AA-AgentPerf and the Infrastructure Bottleneck: What the First Agentic Inference Benchmark Means for Codex CLI at Scale

Every coding agent benchmark to date measures the same thing: can the model produce the right patch? SWE-bench, Terminal-Bench, KiloBench — all ask whether the agent succeeds. None ask whether the infrastructure behind it can serve a hundred agents simultaneously without collapsing time-to-first-token from two seconds to twenty. AA-AgentPerf, launched on 12 June 2026 by Artificial Analysis, is the first benchmark built to answer that question ¹. For teams running Codex CLI at scale — whether through OpenAI’s API, Azure AI Foundry, Amazon Bedrock, or self-hosted inference with Ollama and vLLM — the results reshape how you think about hardware selection, provider choice, and cost.

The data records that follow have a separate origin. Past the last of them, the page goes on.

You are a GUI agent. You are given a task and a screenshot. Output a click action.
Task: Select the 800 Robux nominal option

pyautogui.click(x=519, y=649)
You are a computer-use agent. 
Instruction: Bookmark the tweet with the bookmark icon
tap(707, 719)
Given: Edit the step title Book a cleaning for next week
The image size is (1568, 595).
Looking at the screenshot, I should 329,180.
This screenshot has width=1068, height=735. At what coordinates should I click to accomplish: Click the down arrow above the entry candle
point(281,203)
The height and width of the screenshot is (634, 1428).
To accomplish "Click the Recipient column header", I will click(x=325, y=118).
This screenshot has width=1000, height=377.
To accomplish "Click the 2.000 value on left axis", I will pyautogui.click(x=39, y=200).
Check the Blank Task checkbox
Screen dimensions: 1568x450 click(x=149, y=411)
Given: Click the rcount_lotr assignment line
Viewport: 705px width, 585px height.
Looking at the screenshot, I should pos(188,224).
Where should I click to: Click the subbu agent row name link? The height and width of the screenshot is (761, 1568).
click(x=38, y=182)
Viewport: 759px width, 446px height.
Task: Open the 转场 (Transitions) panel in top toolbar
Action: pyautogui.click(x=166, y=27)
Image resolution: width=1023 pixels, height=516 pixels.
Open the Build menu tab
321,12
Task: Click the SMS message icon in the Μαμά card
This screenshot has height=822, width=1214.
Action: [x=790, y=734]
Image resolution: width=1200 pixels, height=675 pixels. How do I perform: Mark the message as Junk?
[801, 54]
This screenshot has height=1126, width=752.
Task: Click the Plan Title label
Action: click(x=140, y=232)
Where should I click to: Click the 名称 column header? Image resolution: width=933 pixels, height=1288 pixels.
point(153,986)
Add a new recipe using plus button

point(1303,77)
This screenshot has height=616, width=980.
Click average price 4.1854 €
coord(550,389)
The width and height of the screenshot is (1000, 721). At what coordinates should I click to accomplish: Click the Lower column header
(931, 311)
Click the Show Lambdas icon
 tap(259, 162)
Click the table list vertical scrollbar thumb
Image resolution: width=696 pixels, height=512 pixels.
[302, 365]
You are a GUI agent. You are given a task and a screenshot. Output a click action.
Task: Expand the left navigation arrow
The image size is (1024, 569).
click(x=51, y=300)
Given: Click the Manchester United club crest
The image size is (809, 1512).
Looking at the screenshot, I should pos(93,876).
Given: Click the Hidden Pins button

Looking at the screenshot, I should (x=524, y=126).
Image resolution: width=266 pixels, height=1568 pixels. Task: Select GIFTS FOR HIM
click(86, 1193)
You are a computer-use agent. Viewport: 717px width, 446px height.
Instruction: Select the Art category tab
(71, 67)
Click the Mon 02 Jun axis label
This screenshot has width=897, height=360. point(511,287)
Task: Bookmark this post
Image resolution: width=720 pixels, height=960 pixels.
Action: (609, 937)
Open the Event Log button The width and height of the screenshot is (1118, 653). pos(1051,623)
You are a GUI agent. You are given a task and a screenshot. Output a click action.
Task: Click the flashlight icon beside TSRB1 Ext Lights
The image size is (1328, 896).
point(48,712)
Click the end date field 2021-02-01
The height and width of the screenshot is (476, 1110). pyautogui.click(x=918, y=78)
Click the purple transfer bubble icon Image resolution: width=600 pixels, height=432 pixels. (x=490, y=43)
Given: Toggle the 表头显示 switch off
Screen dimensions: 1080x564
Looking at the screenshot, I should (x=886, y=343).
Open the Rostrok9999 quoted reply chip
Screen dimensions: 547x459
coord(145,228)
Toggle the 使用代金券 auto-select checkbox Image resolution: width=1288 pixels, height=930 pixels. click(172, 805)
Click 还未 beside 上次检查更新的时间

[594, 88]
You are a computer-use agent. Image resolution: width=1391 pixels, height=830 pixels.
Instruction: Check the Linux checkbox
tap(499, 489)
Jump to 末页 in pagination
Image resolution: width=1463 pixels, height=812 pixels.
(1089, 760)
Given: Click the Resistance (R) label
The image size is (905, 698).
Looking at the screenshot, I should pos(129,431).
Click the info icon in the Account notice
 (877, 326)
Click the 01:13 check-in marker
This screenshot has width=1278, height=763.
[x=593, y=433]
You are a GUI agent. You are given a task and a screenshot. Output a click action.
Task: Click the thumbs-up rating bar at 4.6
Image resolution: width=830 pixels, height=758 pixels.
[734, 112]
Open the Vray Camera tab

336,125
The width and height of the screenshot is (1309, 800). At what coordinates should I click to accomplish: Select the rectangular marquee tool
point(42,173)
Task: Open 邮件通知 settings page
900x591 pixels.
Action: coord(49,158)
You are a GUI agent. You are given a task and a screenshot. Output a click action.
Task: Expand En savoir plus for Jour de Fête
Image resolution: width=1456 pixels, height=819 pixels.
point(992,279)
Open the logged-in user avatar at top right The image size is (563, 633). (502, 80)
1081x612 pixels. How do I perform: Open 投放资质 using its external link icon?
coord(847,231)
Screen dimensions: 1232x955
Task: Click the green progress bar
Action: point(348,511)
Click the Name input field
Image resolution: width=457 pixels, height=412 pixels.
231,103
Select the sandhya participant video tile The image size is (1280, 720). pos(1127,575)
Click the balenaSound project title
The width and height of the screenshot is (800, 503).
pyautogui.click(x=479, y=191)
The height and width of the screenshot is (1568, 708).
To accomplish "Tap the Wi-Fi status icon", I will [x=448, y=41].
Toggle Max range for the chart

Why Agent Inference Is Different

Traditional LLM benchmarks assume a request-response pattern: one prompt in, one completion out, measure latency, move on. Coding agents do something fundamentally different. A single Codex CLI session in Goal Mode can run for 200 turns ², accumulating context that balloons from a few thousand tokens to over 131,000 tokens as tool results, file contents, and reasoning chains pile up ¹. The output pattern is equally unusual — mostly short tool calls and code edits punctuated by longer reasoning stretches ¹.

This creates three infrastructure challenges that standard benchmarks ignore:

KV cache pressure — the same prefix returns turn after turn, and serving stacks that cannot reuse cached key-value pairs recompute attention over the entire context every round
Concurrency scaling — enterprise teams do not run one agent; they run dozens or hundreds simultaneously across CI pipelines, code review automation, and developer workstations
Sustained SLO compliance — an agent that responds in two seconds on turn one but takes fifteen seconds by turn 150 is functionally broken for long-horizon work

graph LR
    A[Turn 1<br/>5K tokens] --> B[Turn 50<br/>27K tokens]
    B --> C[Turn 100<br/>65K tokens]
    C --> D[Turn 200<br/>131K tokens]

    A -->|Fast TTFT| E[2s response]
    D -->|Without KV reuse| F[15s+ response]
    D -->|With KV reuse| G[2-3s response]

    style F fill:#f66,color:#fff
    style G fill:#6c6,color:#fff

What AA-AgentPerf Measures

AA-AgentPerf replays authentic coding agent trajectories captured from open-source repositories across twelve or more programming languages ¹. Rather than synthetic prompts, the benchmark uses real session recordings where agents navigated codebases, called tools, edited files, and iterated — the exact workload profile of a Codex CLI session.

The lead metric is Agents per Megawatt (Agents/MW): the maximum number of concurrent agents a hardware platform can sustain at each service-level objective tier ¹. Three SLO tiers define acceptable performance for DeepSeek V4 Pro:

Tier	Output Speed	P95 TTFT	Use Case
1	20 tokens/s	≤ 10s	Background CI agents
2	60 tokens/s	≤ 5s	Interactive development
3	180 tokens/s	≤ 3s	Fast mode / pair programming

The benchmark permits production optimisations — KV cache reuse, speculative decoding, disaggregated prefill/decode — that synthetic benchmarks typically disable ¹. This is a deliberate design choice: real deployments use these techniques, so benchmarks that forbid them measure the wrong thing.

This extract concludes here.